Mazzetti: Exactly. If you look what happened back in the old days when the RTC was created, they took the bull by the horns and closed 1,000 banks over a five-year period. This allowed the natural bottom to be found, to work itself through, and got assets back to the private sector. Then, the CMBS became the lender of all the smaller C- and D-class assets.However, now with all these troubled assets out there, and CMBS likely to crest at $100 billion delinquent, it doesn’t even compare to the hundreds of billions of dollars worth of assets clogging small regional banks. We have to wash this stuff out of the system. We’ve got some serious issues. We need to become more fiscally conservative, there’s no such thing as too big to fail. If you’re not performing, you should die, and allow the stronger ones to pick up the pieces. That’s not happening with us or the rest of the world, and of the big macro economic problems of the world, real estate is just one piece.

GlobeSt.com: Well, some would say that forcing failure would drive us back into a recession. Do you thing the government is doing the right thing?

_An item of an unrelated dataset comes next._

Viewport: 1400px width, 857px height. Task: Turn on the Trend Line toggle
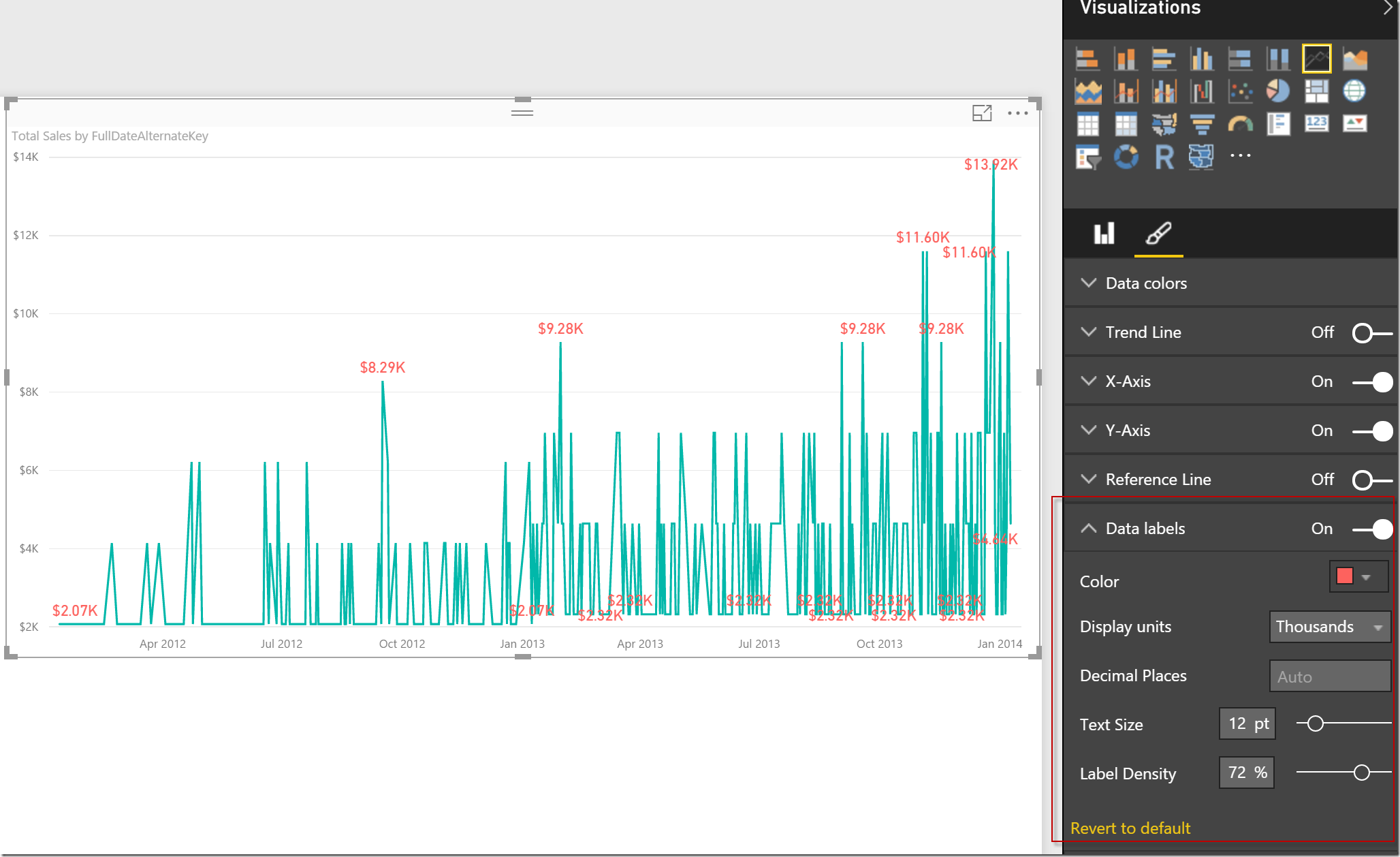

Mazzetti: It’s true that on a macro level, in the fall of 2008 when Fannie and Freddie and Merrill and all of them were imploding, the government did what it had to do to avert global financial meltdown. The Fed can’t even shut down all the banks that it should, it would knock the fragile economy back again. And there is movement – about 140 banks were shut down in 2009, and they’ve shut down about 70 banks so far this year, and will likely hit 200 closures by the end of 2010. But the banks are telling me that they have regulators all over them not allowing them to make loans. If there’s no lending, how are we going to drive a healthy economy?The problem is that we all know the government has no discipline to know when to pull back. This slight recovery that we’re experiencing is still weak, with no jobs created, and then you have the question of are we going to be back in trouble again when the $1.5 trillion in loans come due between now and 2017.

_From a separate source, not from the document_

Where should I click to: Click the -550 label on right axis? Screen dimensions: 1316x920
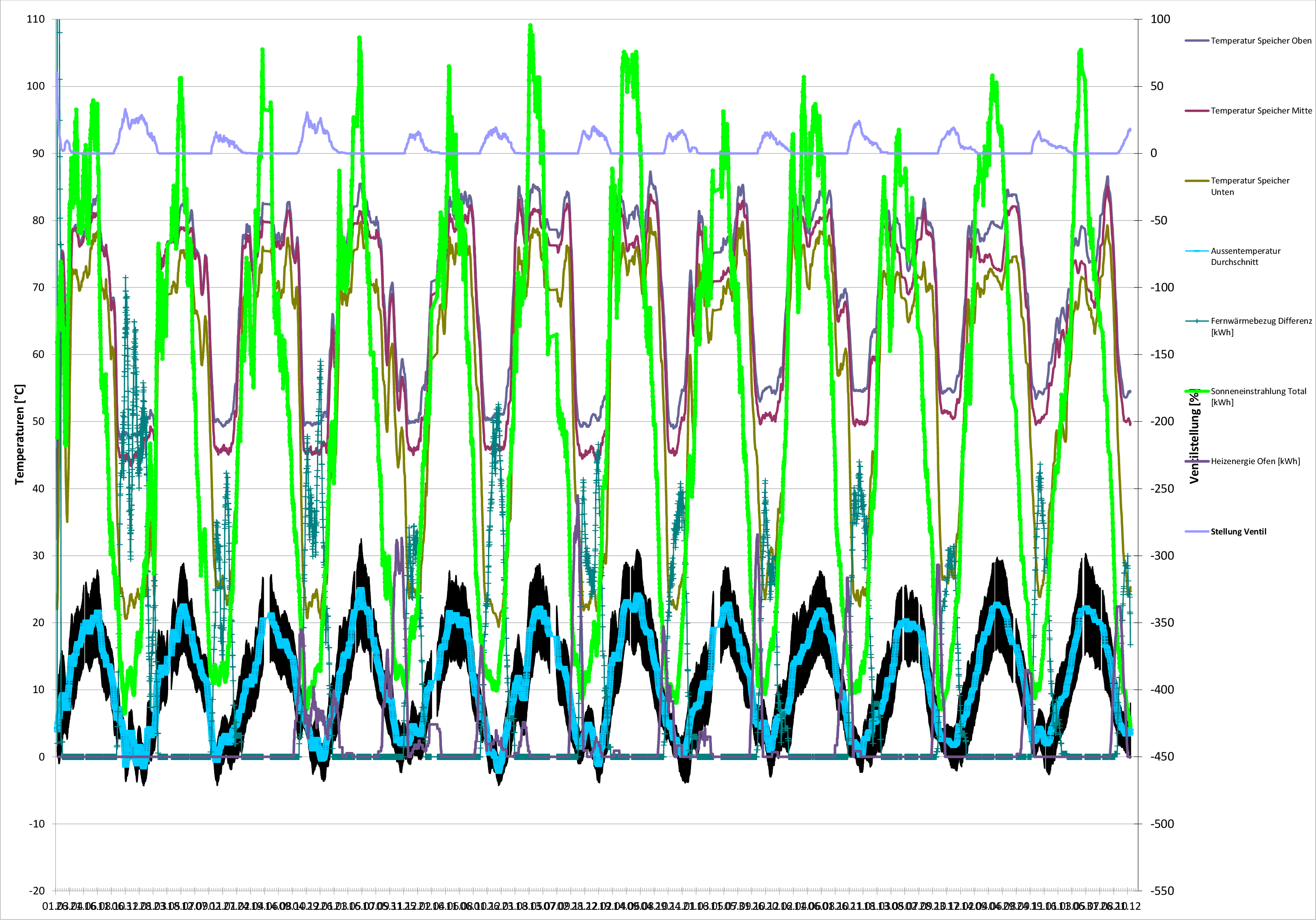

GlobeSt.com: Do you have any fixes that you can propose?

Mazzetti: Well, it’s not that simple. You have to look at some of the wide-angle causes, like a macro look at job loss. Look at the comparisons to the lost decade of Japan in the 1990s, we’ve already experienced our “lost decade.” At the end of 2009, we had the same number of jobs that we had at the end of 1999, despite that we added tens of millions to our population. We’ve lost more than eight million jobs. The only jobs we’ve gained were created by the government and unions, which are on average pay almost 50% more than the private sector. If you look at the 40 states that are running a deficit, at least 26 of them could be in the black today if we could reduce union and state jobs to private sector wages. You can’t just solve answers for real estate without also looking at needs for the macro economy.

GlobeSt.com: What’s your prediction for the next three-to-five years?

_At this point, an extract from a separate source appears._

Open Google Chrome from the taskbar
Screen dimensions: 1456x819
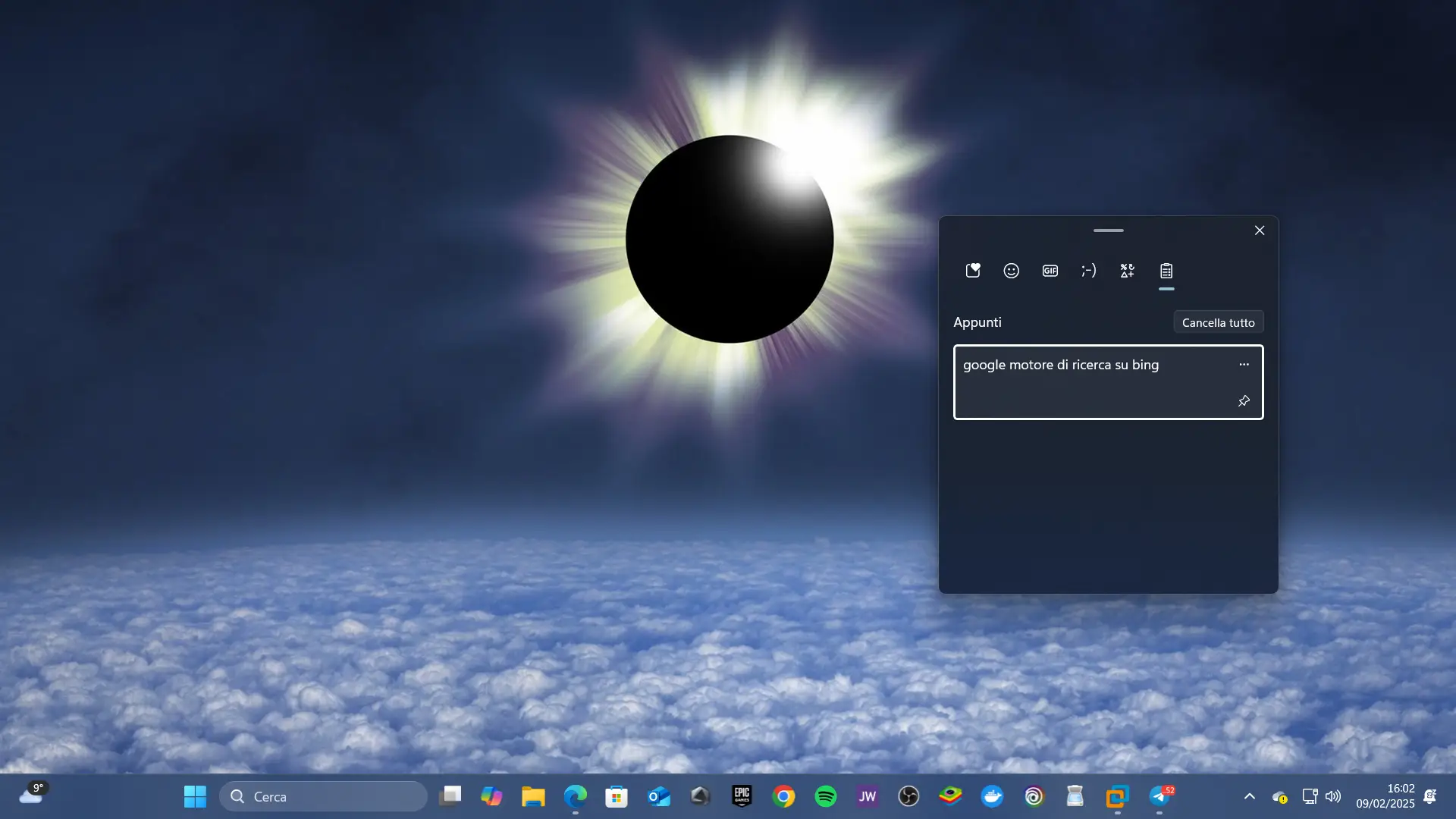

Mazzetti: My crystal ball is cloudy, and there’s a lot of questions to answer. It’s now a dysfunctional market. You have well positioned Class A properties selling with plenty of capital loans available, but those assets only represent 10-20% of real estate. What about the other 80%?Then look at lending that’s available. More than $500 billion needs to be refinanced every year for the next few years. We hit that in the go-go days of the mid-2000s, but we know that doesn’t make sense right now. Historically we’ve only financed about $300 billion to $400 billion a year. And now you have CMBS basically dormant, there’s still significant obstacles to CMBS coming back. The life companies averaged up to $35 billion, banks did up to $200 billion and Fannie-Freddie picked up an average of $70 billion.The problem is life insurance firms in 2009 only did about $15 billion, Fannie-Freddie have tightened up, banks are cutting back on lending significantly…that $300 billion we did historically is now about half that…who’s going to make up the difference?Until banks detoxify their balance sheets and allow assets to find the bottom, and buyers start to have confidence that they’re not going to be trying to catch a falling knife, you’re not going to have a healthy market. My crystal ball only shows that we will be bouncing along the bottom for quite some time.